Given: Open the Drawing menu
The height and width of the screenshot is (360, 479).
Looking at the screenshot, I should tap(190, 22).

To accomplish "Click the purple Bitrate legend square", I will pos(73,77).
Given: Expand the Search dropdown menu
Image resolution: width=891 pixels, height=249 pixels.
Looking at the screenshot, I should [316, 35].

━━━━

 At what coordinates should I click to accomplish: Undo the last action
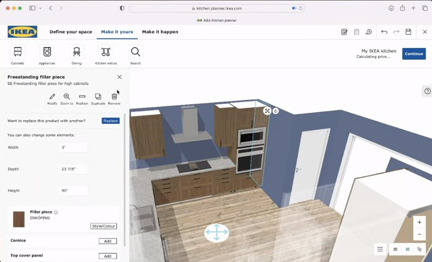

━━━━

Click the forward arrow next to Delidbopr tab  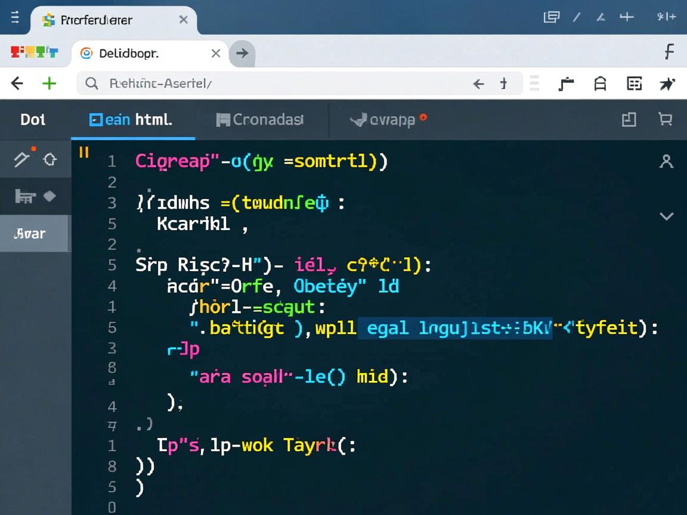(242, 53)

━━━━

• _About this task_
Go through the listing, find each line with the word "accomplish", and copy it.

• _Task result_
To accomplish "Click the purple Bitrate legend square", I will pos(73,77).
 At what coordinates should I click to accomplish: Undo the last action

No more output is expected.